## Exercise requirements
Each line from the one containing "Donut Theme (165, 1430)" to the end of the entries below must be restated exactly, and no other line should appear.
[Supplied entries Boundary: Start]
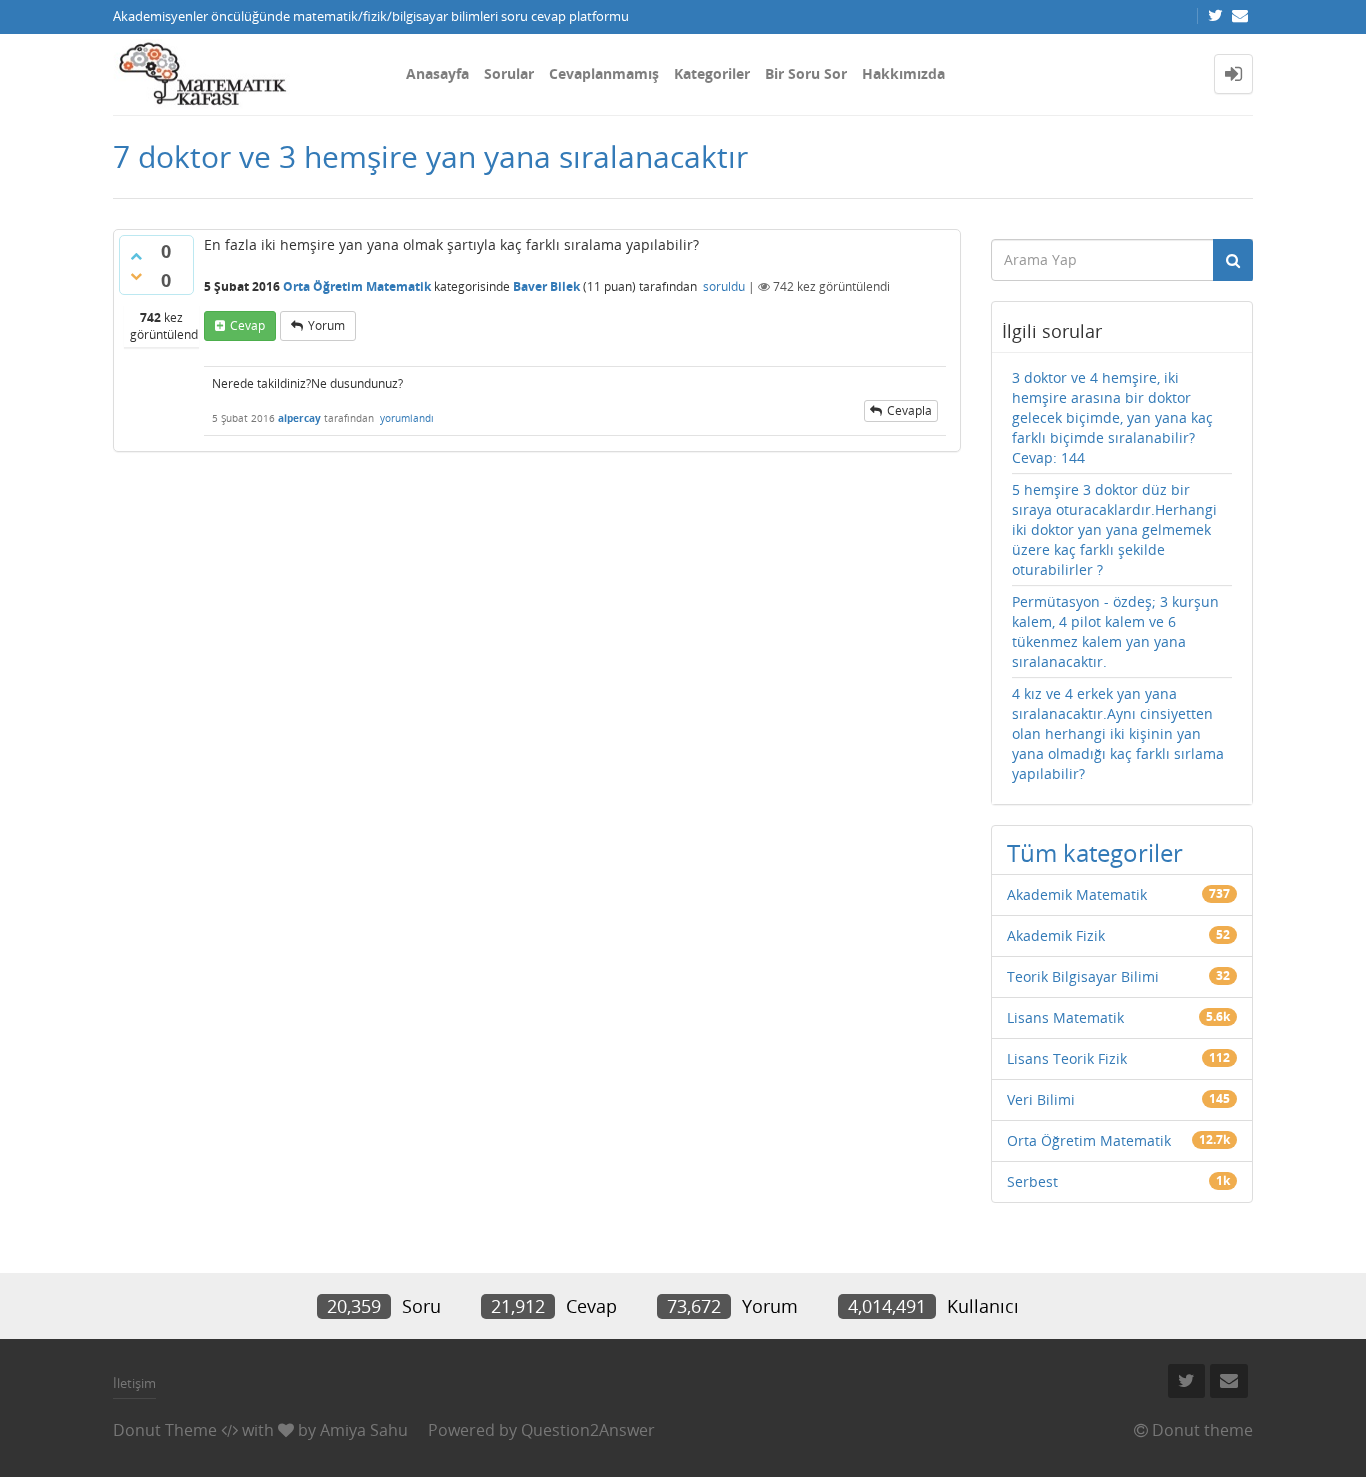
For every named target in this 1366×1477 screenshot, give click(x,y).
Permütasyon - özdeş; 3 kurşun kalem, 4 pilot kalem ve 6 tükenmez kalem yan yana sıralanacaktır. (1115, 631)
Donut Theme (165, 1430)
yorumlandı (407, 418)
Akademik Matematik (1077, 894)
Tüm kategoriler (1095, 852)
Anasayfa (437, 73)
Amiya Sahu (364, 1430)
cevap (247, 325)
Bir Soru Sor (806, 73)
[Supplied entries Boundary: End]
## Output for this exercise
Donut Theme (165, 1430)
yorumlandı (407, 418)
Akademik Matematik (1077, 894)
Tüm kategoriler (1095, 852)
Anasayfa (437, 73)
Amiya Sahu (364, 1430)
cevap (247, 325)
Bir Soru Sor (806, 73)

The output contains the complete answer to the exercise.